### Task directions
Reproduce verbatim only the lines from the one containing "Donau Sports GmbH (125, 1719)" through the last line below, both included.
BEGIN
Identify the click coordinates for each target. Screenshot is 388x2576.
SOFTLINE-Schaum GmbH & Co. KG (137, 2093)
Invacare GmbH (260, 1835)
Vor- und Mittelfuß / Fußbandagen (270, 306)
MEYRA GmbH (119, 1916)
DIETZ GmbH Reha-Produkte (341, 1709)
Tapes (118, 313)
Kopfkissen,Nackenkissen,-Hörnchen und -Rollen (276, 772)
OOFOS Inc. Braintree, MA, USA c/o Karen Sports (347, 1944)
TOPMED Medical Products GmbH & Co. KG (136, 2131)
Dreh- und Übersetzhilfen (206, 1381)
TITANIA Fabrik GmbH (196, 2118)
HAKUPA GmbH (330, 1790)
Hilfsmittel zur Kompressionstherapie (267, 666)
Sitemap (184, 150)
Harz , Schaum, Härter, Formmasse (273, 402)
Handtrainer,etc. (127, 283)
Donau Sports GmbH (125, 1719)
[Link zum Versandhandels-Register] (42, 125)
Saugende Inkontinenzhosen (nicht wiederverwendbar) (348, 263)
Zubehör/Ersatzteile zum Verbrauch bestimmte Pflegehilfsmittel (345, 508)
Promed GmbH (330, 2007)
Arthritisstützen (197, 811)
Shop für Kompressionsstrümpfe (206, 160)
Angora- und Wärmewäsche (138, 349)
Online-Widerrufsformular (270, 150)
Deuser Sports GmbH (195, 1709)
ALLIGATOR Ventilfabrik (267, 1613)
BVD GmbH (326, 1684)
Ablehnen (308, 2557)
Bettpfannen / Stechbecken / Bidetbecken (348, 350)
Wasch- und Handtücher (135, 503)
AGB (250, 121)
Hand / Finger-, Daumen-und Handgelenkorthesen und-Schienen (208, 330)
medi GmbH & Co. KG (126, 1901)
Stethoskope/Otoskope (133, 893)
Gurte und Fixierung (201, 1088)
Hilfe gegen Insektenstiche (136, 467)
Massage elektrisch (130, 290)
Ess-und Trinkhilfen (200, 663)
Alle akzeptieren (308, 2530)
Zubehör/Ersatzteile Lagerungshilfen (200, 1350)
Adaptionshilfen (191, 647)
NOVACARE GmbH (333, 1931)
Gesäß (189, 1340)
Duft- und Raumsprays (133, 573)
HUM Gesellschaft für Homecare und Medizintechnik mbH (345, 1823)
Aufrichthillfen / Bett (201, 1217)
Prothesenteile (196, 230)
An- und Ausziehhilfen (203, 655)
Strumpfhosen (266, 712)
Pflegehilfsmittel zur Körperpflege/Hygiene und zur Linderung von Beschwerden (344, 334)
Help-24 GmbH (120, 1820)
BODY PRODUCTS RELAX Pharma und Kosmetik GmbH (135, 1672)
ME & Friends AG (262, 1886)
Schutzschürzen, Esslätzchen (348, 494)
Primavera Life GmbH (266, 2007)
END
### Reply
Donau Sports GmbH (125, 1719)
[Link zum Versandhandels-Register] (42, 125)
Saugende Inkontinenzhosen (nicht wiederverwendbar) (348, 263)
Zubehör/Ersatzteile zum Verbrauch bestimmte Pflegehilfsmittel (345, 508)
Promed GmbH (330, 2007)
Arthritisstützen (197, 811)
Shop für Kompressionsstrümpfe (206, 160)
Angora- und Wärmewäsche (138, 349)
Online-Widerrufsformular (270, 150)
Deuser Sports GmbH (195, 1709)
ALLIGATOR Ventilfabrik (267, 1613)
BVD GmbH (326, 1684)
Ablehnen (308, 2557)
Bettpfannen / Stechbecken / Bidetbecken (348, 350)
Wasch- und Handtücher (135, 503)
AGB (250, 121)
Hand / Finger-, Daumen-und Handgelenkorthesen und-Schienen (208, 330)
medi GmbH & Co. KG (126, 1901)
Stethoskope/Otoskope (133, 893)
Gurte und Fixierung (201, 1088)
Hilfe gegen Insektenstiche (136, 467)
Massage elektrisch (130, 290)
Ess-und Trinkhilfen (200, 663)
Alle akzeptieren (308, 2530)
Zubehör/Ersatzteile Lagerungshilfen (200, 1350)
Adaptionshilfen (191, 647)
NOVACARE GmbH (333, 1931)
Gesäß (189, 1340)
Duft- und Raumsprays (133, 573)
HUM Gesellschaft für Homecare und Medizintechnik mbH (345, 1823)
Aufrichthillfen / Bett (201, 1217)
Prothesenteile (196, 230)
An- und Ausziehhilfen (203, 655)
Strumpfhosen (266, 712)
Pflegehilfsmittel zur Körperpflege/Hygiene und zur Linderung von Beschwerden (344, 334)
Help-24 GmbH (120, 1820)
BODY PRODUCTS RELAX Pharma und Kosmetik GmbH (135, 1672)
ME & Friends AG (262, 1886)
Schutzschürzen, Esslätzchen (348, 494)
Primavera Life GmbH (266, 2007)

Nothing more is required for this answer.